Transcription factors (TFs) have a remarkable role in the homeostasis of the organisms and there is a growing interest in how they recognize and interact with specific DNA sequences. TFs recognize
DNA using a variety of structural motifs. Among those, the ribbon-helix-helix (RHH)
proteins, exemplified by the MetJ and
ARC repressors, form dimers that insert antiparallel β-sheets into the major groove of
DNA. A great chemical challenge consists of using the principles of
DNA recognition by TFs to design minimized
peptides that maintain the
DNA affinity and specificity characteristics of the natural counterparts. In this context, a
peptide mimic of an antiparallel β-sheet is very attractive since it can be obtained by a single
peptide chain folding in a β-hairpin structure and can be as short as 14
amino acids or less.

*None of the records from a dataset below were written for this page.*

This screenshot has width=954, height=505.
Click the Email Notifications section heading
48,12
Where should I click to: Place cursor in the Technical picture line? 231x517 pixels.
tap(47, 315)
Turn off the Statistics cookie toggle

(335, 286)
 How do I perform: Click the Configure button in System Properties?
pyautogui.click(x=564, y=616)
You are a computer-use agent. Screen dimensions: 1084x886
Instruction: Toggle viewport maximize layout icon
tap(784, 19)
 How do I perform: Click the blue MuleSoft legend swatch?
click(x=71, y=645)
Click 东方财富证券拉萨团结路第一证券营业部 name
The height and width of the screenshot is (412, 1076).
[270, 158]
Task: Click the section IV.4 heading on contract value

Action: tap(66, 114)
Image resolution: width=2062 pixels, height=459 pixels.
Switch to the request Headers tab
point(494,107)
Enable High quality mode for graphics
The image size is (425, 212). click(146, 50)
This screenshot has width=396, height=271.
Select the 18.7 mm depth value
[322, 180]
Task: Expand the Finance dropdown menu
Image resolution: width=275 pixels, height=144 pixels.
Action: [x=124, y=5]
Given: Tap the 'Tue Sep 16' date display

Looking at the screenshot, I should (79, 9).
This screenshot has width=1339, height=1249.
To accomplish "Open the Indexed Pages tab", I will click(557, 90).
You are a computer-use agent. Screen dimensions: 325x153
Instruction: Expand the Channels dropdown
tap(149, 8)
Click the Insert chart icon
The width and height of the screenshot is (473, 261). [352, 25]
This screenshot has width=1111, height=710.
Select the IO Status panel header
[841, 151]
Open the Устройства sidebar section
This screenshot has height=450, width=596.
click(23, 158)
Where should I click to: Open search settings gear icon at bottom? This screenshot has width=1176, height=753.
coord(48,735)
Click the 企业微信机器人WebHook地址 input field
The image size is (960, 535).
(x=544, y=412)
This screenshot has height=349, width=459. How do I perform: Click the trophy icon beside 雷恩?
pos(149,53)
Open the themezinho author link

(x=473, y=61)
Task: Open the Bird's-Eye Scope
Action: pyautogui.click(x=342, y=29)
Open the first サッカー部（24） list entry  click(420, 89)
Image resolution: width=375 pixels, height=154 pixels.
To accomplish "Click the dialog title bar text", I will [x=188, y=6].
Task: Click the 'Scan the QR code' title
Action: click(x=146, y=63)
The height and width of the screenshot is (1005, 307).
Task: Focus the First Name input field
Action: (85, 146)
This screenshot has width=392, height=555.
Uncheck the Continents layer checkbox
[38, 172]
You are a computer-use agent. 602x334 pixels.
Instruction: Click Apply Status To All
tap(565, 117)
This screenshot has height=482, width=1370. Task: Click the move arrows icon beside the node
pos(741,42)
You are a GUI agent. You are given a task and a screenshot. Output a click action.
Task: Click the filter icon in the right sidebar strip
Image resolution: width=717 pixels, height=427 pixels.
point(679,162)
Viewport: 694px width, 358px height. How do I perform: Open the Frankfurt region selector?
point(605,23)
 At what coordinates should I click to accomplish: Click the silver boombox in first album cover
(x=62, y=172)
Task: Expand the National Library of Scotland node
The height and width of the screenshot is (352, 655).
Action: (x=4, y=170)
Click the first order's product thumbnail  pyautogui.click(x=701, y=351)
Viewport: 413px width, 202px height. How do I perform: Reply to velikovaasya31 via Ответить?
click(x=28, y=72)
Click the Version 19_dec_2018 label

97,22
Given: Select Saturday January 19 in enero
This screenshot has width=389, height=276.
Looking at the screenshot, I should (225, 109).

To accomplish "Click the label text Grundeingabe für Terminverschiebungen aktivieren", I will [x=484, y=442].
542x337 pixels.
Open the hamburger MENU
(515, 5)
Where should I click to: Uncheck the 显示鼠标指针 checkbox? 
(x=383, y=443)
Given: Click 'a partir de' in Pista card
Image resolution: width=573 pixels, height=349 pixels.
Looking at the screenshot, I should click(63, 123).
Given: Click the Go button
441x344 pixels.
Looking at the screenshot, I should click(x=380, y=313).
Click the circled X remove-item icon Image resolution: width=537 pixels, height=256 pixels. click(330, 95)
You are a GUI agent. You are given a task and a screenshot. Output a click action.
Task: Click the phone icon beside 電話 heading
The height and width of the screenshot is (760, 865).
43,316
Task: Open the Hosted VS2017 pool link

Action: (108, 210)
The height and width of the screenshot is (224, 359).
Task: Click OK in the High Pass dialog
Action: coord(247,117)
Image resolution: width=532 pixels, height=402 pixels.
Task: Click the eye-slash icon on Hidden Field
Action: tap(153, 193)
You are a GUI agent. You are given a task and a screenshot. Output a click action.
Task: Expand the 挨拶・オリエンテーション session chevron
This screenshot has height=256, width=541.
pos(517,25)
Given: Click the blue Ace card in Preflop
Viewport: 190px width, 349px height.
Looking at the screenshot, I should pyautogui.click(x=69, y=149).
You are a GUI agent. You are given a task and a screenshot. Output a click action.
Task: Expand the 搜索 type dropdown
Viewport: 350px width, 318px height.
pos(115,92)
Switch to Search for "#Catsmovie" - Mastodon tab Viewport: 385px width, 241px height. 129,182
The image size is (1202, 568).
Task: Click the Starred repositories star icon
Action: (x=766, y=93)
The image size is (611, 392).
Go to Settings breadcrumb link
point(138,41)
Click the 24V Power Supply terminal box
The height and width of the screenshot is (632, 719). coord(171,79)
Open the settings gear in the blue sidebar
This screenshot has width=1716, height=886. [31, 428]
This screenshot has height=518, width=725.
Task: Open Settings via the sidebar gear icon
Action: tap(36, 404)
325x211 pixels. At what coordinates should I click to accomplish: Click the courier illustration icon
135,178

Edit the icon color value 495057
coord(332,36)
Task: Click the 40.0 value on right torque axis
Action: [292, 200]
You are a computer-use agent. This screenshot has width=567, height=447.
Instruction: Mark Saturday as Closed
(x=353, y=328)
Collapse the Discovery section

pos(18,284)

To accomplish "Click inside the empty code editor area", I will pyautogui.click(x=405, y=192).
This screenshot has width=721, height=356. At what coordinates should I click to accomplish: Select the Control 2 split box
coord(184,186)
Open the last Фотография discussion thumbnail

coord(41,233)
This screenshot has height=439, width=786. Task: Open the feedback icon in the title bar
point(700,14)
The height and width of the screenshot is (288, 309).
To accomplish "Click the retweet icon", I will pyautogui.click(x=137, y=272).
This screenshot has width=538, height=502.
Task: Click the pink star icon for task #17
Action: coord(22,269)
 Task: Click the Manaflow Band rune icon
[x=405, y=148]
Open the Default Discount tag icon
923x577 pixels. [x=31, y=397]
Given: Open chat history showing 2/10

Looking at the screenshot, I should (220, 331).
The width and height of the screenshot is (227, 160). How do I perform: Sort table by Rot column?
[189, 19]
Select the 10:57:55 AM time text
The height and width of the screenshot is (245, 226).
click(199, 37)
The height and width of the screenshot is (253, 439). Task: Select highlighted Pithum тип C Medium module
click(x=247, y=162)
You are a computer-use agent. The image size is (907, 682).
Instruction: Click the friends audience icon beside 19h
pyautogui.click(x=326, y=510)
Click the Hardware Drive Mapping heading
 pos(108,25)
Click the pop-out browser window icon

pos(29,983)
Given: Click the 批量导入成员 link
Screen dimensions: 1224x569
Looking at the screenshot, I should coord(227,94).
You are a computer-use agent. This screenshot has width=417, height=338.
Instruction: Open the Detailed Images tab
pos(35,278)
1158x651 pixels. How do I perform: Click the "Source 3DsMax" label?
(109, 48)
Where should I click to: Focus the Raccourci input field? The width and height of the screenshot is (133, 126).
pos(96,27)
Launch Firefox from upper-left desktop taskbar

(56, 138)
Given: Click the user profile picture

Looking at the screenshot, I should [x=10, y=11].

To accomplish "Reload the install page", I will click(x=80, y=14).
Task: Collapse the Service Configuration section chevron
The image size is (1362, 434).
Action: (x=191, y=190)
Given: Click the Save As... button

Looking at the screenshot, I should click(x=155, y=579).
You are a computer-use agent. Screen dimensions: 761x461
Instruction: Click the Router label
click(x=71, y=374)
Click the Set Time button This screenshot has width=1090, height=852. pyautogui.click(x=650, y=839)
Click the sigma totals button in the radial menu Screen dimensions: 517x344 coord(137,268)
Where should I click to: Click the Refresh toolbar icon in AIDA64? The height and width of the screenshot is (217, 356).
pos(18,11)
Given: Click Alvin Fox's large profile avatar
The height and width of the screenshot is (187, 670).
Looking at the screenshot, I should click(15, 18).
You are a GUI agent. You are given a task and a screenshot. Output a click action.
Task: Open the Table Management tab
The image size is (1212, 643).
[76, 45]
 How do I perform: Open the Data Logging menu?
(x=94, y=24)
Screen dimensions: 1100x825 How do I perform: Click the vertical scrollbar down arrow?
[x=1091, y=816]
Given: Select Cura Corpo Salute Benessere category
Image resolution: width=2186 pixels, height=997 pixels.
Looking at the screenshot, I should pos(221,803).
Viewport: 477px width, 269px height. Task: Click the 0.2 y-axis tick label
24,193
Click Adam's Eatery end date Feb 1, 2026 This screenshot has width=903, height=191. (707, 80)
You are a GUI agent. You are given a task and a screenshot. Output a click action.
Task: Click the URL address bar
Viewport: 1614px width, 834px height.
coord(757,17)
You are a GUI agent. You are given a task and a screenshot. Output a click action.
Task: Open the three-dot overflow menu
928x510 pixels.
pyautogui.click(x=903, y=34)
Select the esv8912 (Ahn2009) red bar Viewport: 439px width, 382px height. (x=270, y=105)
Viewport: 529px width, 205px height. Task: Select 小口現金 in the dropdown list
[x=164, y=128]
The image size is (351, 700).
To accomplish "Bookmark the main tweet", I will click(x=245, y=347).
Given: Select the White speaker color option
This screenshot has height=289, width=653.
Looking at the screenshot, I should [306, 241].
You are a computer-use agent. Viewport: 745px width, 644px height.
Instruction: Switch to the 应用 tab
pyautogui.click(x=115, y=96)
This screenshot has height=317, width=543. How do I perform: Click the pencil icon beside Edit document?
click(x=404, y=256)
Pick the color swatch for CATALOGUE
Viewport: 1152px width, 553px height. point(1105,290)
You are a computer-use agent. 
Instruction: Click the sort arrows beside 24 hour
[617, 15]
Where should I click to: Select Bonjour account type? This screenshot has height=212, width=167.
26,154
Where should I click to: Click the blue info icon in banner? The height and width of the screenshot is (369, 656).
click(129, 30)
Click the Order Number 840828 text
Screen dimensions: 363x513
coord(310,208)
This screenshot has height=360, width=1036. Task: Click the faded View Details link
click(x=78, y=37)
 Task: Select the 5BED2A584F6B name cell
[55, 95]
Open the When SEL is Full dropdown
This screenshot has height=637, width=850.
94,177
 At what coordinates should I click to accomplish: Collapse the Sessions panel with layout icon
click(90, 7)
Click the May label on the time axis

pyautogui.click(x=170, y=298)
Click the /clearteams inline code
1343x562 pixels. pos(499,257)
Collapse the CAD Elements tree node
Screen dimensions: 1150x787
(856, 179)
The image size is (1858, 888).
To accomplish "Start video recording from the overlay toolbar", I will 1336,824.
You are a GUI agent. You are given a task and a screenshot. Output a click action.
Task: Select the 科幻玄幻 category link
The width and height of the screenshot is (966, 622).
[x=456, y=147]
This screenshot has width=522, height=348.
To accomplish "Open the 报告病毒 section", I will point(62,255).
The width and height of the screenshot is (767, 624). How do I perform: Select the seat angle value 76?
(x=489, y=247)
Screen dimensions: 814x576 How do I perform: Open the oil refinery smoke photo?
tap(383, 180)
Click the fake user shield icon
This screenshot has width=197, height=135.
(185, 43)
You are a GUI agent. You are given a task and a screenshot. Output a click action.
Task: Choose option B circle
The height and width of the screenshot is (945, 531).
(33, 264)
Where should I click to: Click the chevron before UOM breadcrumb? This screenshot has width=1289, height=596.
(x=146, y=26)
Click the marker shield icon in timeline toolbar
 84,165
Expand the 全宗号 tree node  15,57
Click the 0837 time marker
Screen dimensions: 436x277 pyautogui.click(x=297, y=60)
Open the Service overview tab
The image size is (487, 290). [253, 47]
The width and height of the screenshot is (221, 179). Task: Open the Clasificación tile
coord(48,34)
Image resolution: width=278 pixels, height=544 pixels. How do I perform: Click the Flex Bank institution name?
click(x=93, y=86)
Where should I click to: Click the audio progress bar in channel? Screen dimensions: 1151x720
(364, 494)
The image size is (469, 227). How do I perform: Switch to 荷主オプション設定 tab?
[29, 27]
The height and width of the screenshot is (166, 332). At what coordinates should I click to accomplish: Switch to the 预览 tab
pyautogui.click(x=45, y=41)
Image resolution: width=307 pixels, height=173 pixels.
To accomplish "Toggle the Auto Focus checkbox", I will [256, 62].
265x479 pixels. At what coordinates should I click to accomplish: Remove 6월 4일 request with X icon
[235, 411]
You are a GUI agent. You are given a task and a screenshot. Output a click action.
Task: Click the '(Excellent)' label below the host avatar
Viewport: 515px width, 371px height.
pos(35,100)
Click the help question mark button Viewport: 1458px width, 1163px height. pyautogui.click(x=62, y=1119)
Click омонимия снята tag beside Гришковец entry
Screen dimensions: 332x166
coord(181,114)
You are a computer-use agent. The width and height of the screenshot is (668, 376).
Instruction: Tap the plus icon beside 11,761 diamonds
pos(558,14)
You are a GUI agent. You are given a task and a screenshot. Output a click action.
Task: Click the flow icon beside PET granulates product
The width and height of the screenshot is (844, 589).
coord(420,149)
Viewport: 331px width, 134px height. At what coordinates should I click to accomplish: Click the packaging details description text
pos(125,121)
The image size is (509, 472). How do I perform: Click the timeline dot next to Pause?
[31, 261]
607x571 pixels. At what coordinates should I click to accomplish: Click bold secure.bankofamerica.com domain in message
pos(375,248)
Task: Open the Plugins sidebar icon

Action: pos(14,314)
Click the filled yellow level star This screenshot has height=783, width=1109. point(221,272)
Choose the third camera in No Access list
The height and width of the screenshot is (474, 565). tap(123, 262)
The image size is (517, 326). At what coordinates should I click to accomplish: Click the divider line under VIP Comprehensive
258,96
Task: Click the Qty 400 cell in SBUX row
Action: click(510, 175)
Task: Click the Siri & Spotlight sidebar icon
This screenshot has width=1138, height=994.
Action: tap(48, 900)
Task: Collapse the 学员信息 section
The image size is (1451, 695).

Herein, we designed eight linear and two cyclic dodeca-
peptides endowed with β-hairpins. Their
DNA binding properties have been investigated using fluorescence spectroscopy together with the conformational analysis through circular dichroism and
solution NMR. We found that one of our
peptides,
peptide 6, is able to bind
DNA, albeit without sequence selectivity. Notably, it shows a topological selectivity for the major groove of the
DNA which is the interaction site of
ARC and many other
DNA-binding proteins. Moreover, we found that a type I' β-hairpin folding pattern is a favorite
peptide structure for interaction with the
B-DNA major groove.
Peptide 6 is a valuable lead compound for the development of novel analogs with sequence selectivity.